Briten als Schuldenkönige
Londons Schuldenvolumen gibt Anlass zur Sorge, denn die Briten sind die Schuldenkönige der G20-Staaten. Infolge der Finanzkrise hat sich das britische Defizit – gemessen am Bruttoinlandsprodukt – fast verdoppelt. Die Schulden Italiens stiegen dagegen lediglich um 20 Prozent. Blicken die Briten nach Griechenland, können sie sich alles andere als auf die Schultern klopfen. Londons Verschuldung beträgt in diesem Jahr 13 Prozent des Bruttoinlandsprodukts – etwa so viel wie beim Pleitekandidaten Hellas.

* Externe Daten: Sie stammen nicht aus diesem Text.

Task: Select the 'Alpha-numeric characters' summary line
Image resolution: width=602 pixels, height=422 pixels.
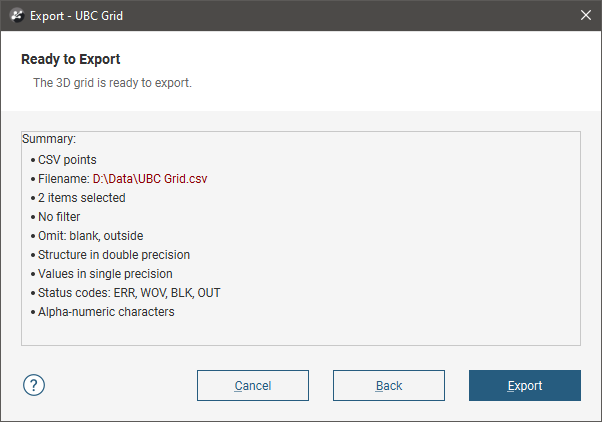Action: click(106, 312)
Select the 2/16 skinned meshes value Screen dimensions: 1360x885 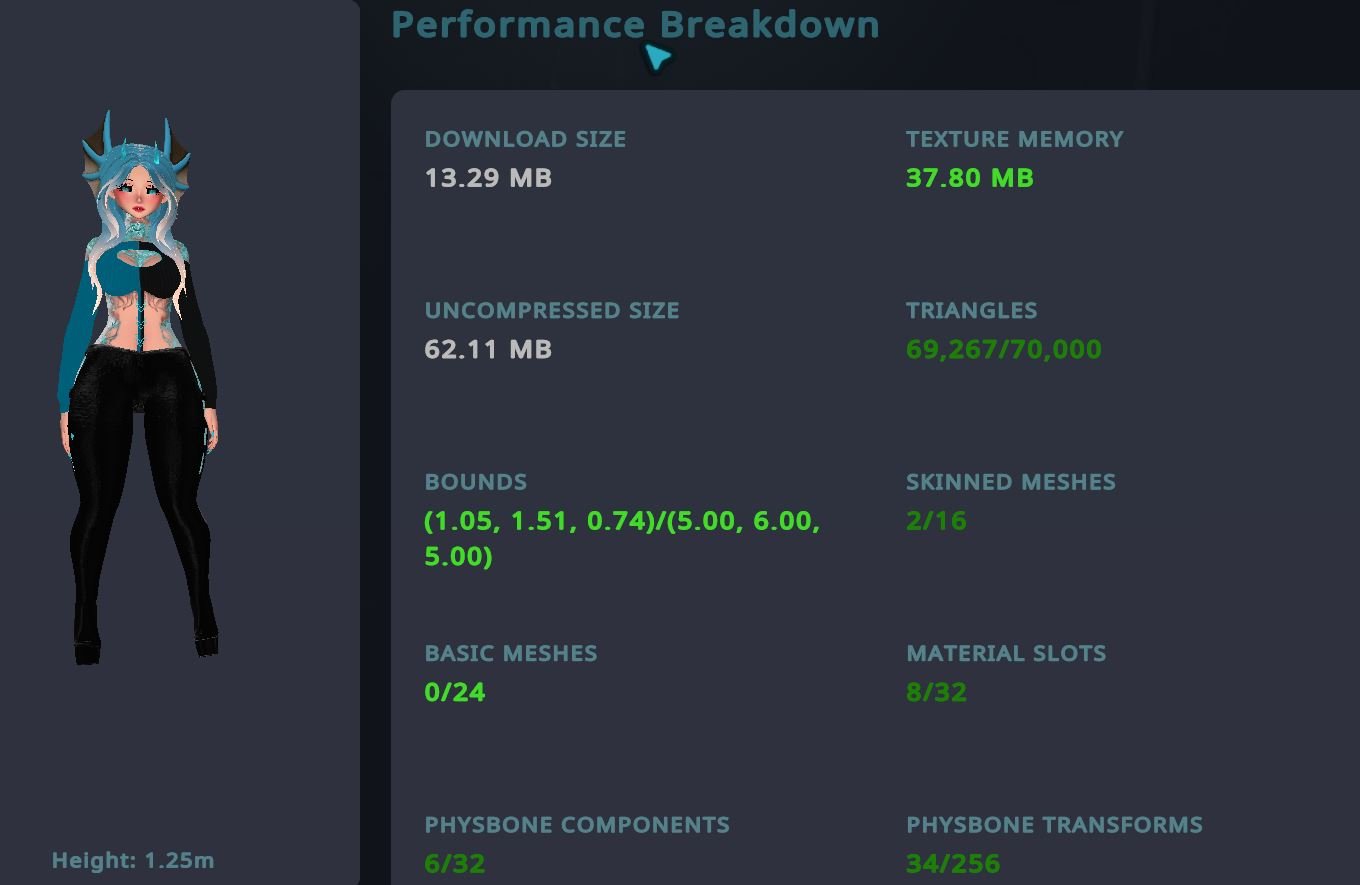[936, 521]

2009 wurde fleissig an der neuen Finanzblase gearbeitet
Durch den Einbruch am Gewerbeimmobilienmarkt in den USA drohen Kreditausfälle in Milliardenhöhe. Tausende US-Banken könnten das Problem auf die gesamte amerikanische Wirtschaft übertragen. Es drohen den US-Banken in den kommenden Jahren Ausfälle gewerblicher Immobiliendarlehen in Höhe von 200 bis 300 Milliarden Dollar. Insgesamt – so eine Analyse des COP – stehen in den Vereinigten Staaten von 2010 bis 2014 solche Kredite mit einem Volumen von etwa 1,4 Billionen Dollar zur Anschlussfinanzierung an. Beinahe die Hälfte dieser Darlehen steht nach Angaben des COP bereits jetzt „unter Wasser“, sprich, die Kreditsumme übersteigt den gegenwärtigen Wert der Immobilie. Die neue Krise abzuwenden, wird schwer; einige meinen, gar unmöglich.

Da hilft wohl nur der eigene Tresor, Sparstrumpf und das liebe alte Gold. Doch auch die Inflationsgefahr scheint weiter zu steigen, also doch lieber den eigenen Kartoffelacker bewirtschaften. Denn jeder weiss: „Geld kann man nicht essen“.